──────── READING TEXT

Finally, the applicant argued under Article 13 of the Convention that no effective remedy had been provided by the domestic system with respect to his complaints under Article 6 of the Convention.

THE LAW

1.  Relying on Articles 6 § 1 and 13 of the Convention, the applicant complained that the criminal proceedings against him had not been concluded within a reasonable time and that no effective remedy by which he could have challenged the length of those proceedings had been provided by the domestic law.

The Court considers that it cannot, on the basis of the case file, determine the admissibility of these complaints and that it is therefore necessary, in accordance with Rule 54 § 2 (b) of the Rules of Court, to give notice of these complaints to the respondent Government.

2.  Relying on Article 6 §§ 1 and 2 of the Convention, the applicant complained that the domestic courts had relied on statements allegedly extracted from him under duress.

The Court considers that this complaint should be examined from the standpoint of Article 3 of the Convention.

────────────────
──────── COLLECTED DATA

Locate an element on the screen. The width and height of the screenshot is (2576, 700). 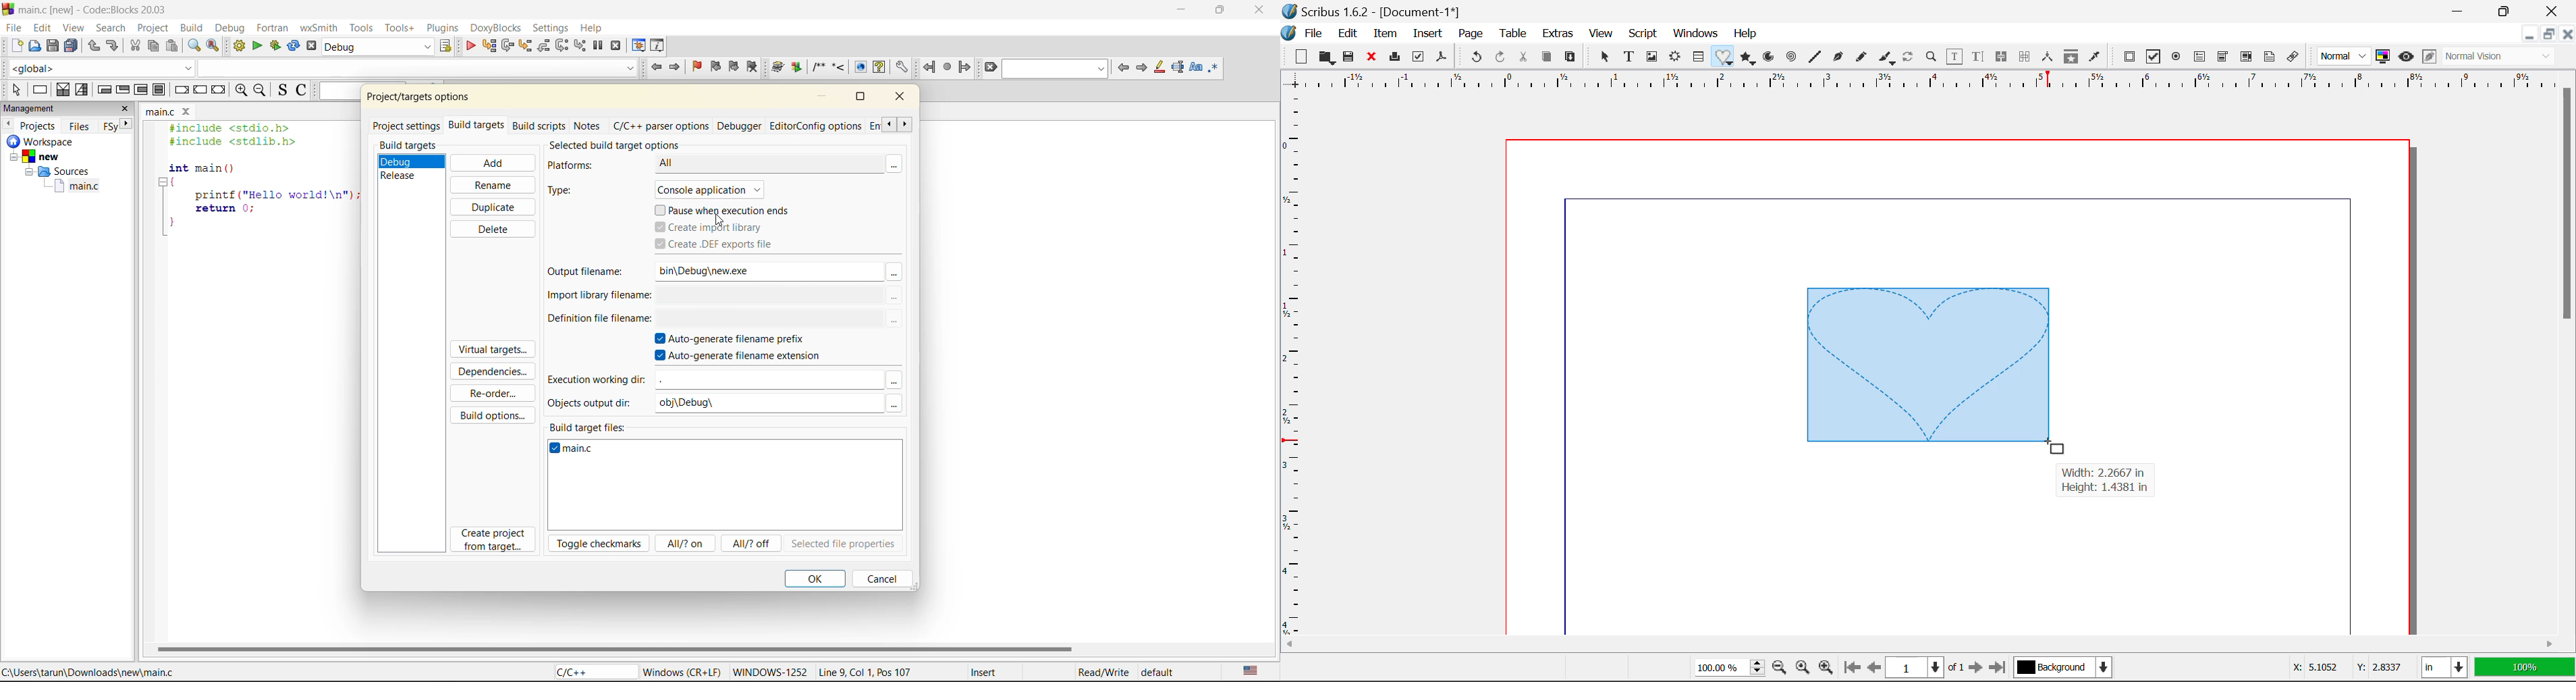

────────────────

GOALS:
(a) In the court decision text, which rule of the Rules of Court does the Court cite when it decides to give notice of the complaints to the respondent Government?
(b) Sum up the court decision text in two sentences.
Answer from the court decision text alone.

SOLUTIONS TO THE TASKS:
(a) Rule 54 § 2 (b).

(b) Under Articles 6 § 1 and 13 of the Convention, the applicant complained that his criminal proceedings had not ended within a reasonable time and that domestic law gave him no effective remedy to challenge their length; the Court found it could not decide admissibility from the case file and gave notice of these complaints to the respondent Government. He also complained under Article 6 §§ 1 and 2 that the domestic courts relied on statements allegedly extracted from him under duress, a complaint the Court considers should be examined under Article 3.